Commend Stricter Climbing Rules for Mt. Everest

Camp on Mt. Everest.

Target: Purna Chandra Bhattarai, Head of Nepal’s Tourism Industry Division of the Ministry of Tourism and Civil Aviation

Goal: Commend the establishment of stricter climbing rules for Mt. Everest

Although scaling Mount Everest is arguably the most deadly challenge globally, trekking up the world’s highest mountain has become increasingly popular in recent years. In 1963, only six people reached the top; in the spring of 2012, more than 500 people made it to the summit. Today, roughly 90 percent of climbers on Everest are guided clients, with many lacking the necessary climbing skills. In order to account for this trend and more, Nepalese officials say that for the first time in history, a government team will be stationed at the base camp.

This decision follows several troublesome incidents that occurred on the mountain, including a fight between sherpas (an ethnic group native to the region) and mountaineers. The government team will monitor and help expedition groups, coordinate rescues, and protect the environment. Garbage management will be a major focus of the team; many have complained about the amount of trash on the mountain. Also, the new regulations will restrict helicopter flights to nearby slopes in order to discourage dangerous snow fall.

In the past, each climbing team was required to have a government employee as a liaison officer during expeditions. Unfortunately, it was common for these officers to stay in Kathmandu (the capital city). Now, the new government team will also do the job of liaison officers; they will check climbing permits and verify whether groups reached the mountain’s summit.
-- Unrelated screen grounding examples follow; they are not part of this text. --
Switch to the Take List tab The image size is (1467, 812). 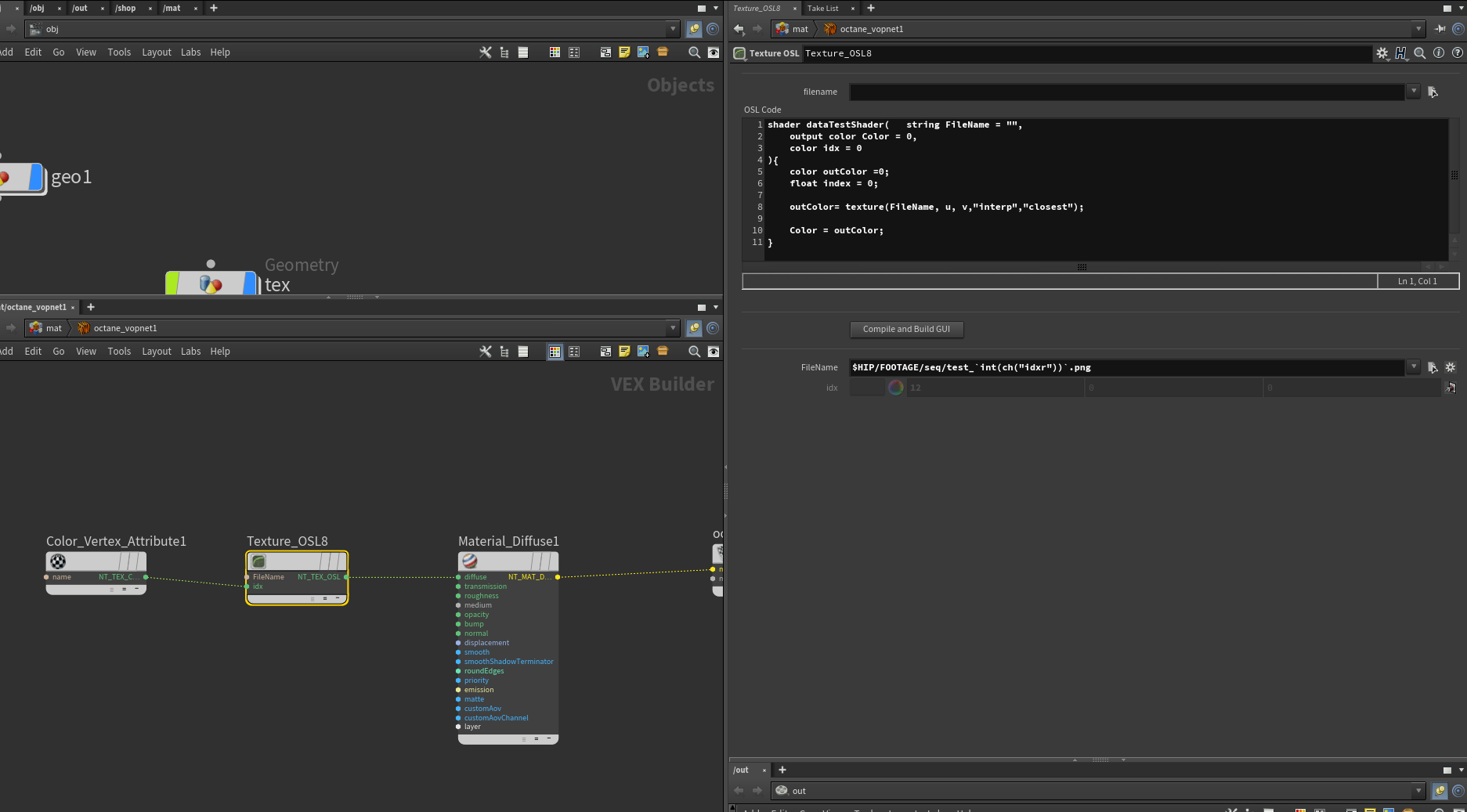pyautogui.click(x=822, y=9)
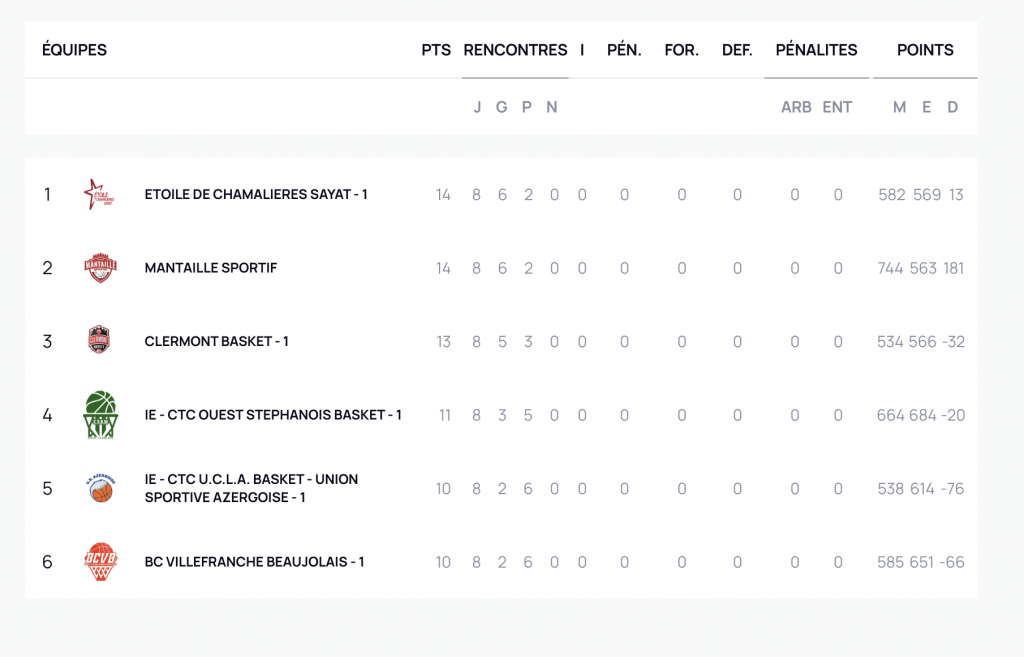Click the RENCONTRES column header

pos(515,50)
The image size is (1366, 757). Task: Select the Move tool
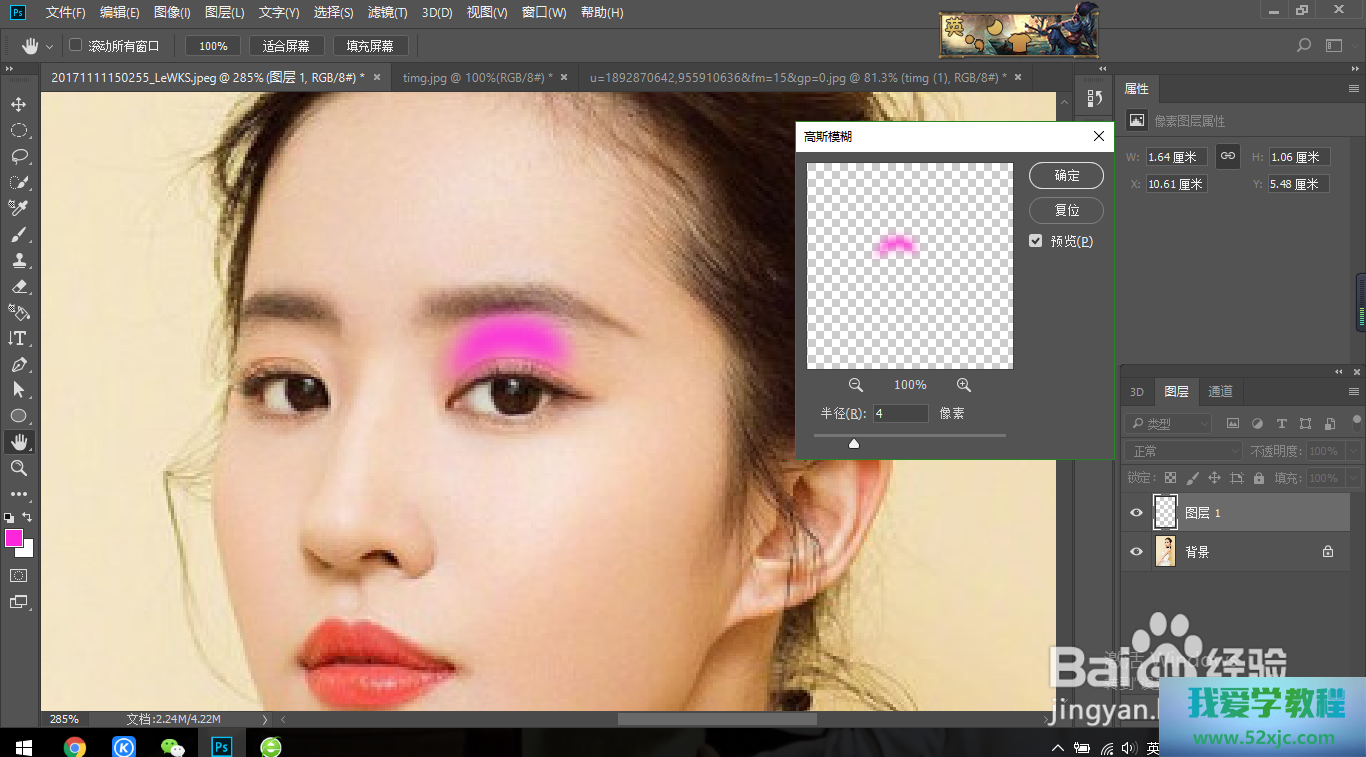[18, 105]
Furthermore, integrated government team members will be expected to go above base camp in case of emergencies and will potentially have the legal authority to deal with incidents between groups on the mountain.

According to Ang Tshering Sherpa, owner of Asian Trekking, the Nepalese government gained than $3 million in permit fees from climbers on 30 foreign expeditions on Mount Everest. The mountain is a significant source of revenue for the nation, and it is encouraging that this motive, along with safety and environmental interests, has pushed Nepal to strengthen its expedition procedures. By signing this petition, you are commending the establishment of stricter climbing rules for the world’s highest mountain.


Dear Mr. Bhattarai,

The challenge of reaching the summit of Mount Everest has attracted more and more thrill-seekers from around the world. Unfortunately, roughly 90 percent of climbers on Everest are guided clients, with many lacking the necessary climbing skills. In order to further protect expeditions on the mountain, your government will be positioning a team at the base camp for the first time in history.
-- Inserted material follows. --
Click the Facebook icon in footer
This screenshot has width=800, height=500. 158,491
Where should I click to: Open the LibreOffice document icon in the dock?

Observers claim that it was difficult to regulate mountaineering activities from Kathmandu. By establishing the Integrated Service Centre, communication, safety, and environmental concerns can now be addressed by the government on the ground. A permanent government team at the Everest base camp will help to improve the climbing experience for future mountaineers.

Admittedly, it is virtually impossible to monitor what occurs at the summit. Yet, it is encouraging that you have pushed to strengthen your country’s climbing procedures. Furthermore, the positive safety and environmental impacts of these changes will help to maintain the revenues that your government receives from expeditions. I commend Nepal’s establishment of stricter climbing rules for the world’s highest mountain.